A Way Forward
The first time I heard the phrase 'a way forward' was in the early years of the millennium and it rang with the darkest irony. My husband was physically disabled with terminal cancer and a palliative care regime was the only option.
How to proceed is, in some measure or other, the challenge, the trial, the privilege, we face with the dawning of each new day. In what frame of mind and heart we approach it will determine outcomes in the near and far future. Daunting responsibilities may be presented we aren't wise enough, nor foreseeing enough, nor strong enough, to tackle. There are times when we cannot 'go it alone' without breaking down. We need help. We need each other. We need a loving Heavenly Father who will not fail us nor forsake us and who will undertake for us in our direst moments.

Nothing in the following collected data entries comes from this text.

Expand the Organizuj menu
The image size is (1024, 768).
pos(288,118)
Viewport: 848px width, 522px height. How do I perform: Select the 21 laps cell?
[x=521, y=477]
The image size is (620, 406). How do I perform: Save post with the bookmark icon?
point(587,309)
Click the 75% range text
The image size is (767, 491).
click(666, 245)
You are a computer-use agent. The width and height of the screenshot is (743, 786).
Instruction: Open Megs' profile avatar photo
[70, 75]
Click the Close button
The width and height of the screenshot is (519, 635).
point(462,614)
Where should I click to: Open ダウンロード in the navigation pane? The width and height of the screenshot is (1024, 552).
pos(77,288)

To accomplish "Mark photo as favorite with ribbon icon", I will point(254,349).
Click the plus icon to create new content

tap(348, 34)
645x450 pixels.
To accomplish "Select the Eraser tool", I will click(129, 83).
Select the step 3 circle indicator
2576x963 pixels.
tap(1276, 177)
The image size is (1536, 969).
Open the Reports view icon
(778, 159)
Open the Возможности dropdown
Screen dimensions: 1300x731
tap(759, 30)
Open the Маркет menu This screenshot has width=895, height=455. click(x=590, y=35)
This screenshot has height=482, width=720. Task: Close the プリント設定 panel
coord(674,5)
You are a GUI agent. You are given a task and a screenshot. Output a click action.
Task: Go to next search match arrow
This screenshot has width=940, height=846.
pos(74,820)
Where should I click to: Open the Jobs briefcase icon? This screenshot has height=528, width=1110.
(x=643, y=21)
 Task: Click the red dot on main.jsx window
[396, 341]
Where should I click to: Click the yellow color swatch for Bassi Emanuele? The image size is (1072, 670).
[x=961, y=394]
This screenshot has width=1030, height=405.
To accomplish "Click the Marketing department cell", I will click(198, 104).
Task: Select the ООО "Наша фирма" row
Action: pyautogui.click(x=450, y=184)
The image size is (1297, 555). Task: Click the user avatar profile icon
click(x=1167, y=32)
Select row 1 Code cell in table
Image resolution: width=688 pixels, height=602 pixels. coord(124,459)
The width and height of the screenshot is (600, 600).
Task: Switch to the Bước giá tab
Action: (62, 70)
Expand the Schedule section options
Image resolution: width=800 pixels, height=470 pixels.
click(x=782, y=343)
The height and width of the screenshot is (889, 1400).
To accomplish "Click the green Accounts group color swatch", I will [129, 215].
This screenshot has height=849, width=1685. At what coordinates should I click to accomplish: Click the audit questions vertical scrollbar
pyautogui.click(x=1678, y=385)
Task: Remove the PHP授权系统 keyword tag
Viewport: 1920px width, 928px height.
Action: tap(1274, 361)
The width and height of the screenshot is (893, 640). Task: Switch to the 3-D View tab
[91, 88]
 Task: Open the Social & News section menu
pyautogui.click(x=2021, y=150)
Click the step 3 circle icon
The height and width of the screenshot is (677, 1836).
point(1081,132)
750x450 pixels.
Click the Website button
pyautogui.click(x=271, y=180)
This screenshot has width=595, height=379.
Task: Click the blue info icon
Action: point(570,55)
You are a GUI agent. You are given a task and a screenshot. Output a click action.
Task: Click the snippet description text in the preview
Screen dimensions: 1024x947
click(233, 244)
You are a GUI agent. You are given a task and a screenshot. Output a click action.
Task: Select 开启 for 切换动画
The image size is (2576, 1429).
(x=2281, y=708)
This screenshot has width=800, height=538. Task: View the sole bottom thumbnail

In a democracy, the 'ordinary people' are the movers and shakers. We look to governments to enable a framework in which we can flourish as human beings and play our part. The rest is up to us. Shades of politics, whether blue, red, yellow or green, Right or Left, Leave or Remain, are very much states of mind, mere theories, and not the reality of how things work out when rival agendas run riot. If we look for divisions, we will surely find them. If we focus on them, we will become obsessed by them so that perspective becomes entirely warped and destructive.
What we deal with on the ground is bigger than any ideology.
Sometimes, it is good to take stock of where we have come from as a people and as a family of nations. If we aren't devastated by the faith, the charity, the community, the respect for healthy boundaries and sincerely held opinion of others that have become a casualty of recent decades, how shall we begin to Hope? How shall we build a new era?
The other day, I came across this statement: Time is not given to us to keep a faith we once had, but to acquire a faith we need now.
A vigorous faith.
Once, we assented to the idea that there was a better path than everyday expediency. We relied heavily on guidelines, a route map, exemplars. Even when it hurt, we felt happier when we had done our best to obey cheerfully. Those times we went our own sweet way, we felt dissatisfied, frustrated, depressed, remorseful. Though we still respected the blueprint that might appear flawed, we sensed, deep down, that something further was needed. Some agency beyond us. A Deus ex machina.
We are weary of strife. For those who persevere, the crack in the door of Advent sheds an illumination we are drawn to and blessed by. The door, nudged further and further ajar, banishes the shadows, until at last we behold the unspeakably humbling Truth, that the God of Creation is the little child born within our very injured and suffering selves and that when we honour him with generous and thankful hearts, day in, day out, never mind the circumstances, His Kingdom is manifest within and about us. The miracle of shared and sharing Bread begins to renew the face of the earth.
We fail. We fall short. It is a journey. If we want a better world, let us acknowledge that we cannot construct it alone, neither for ourselves nor as a race.
Let us pray for, and long for, the hastening of that time when ‘the glory of the LORD shall be revealed, and all flesh shall see it together.’
I wish you a Blessed Advent, Christmas, and Hope in the coming year.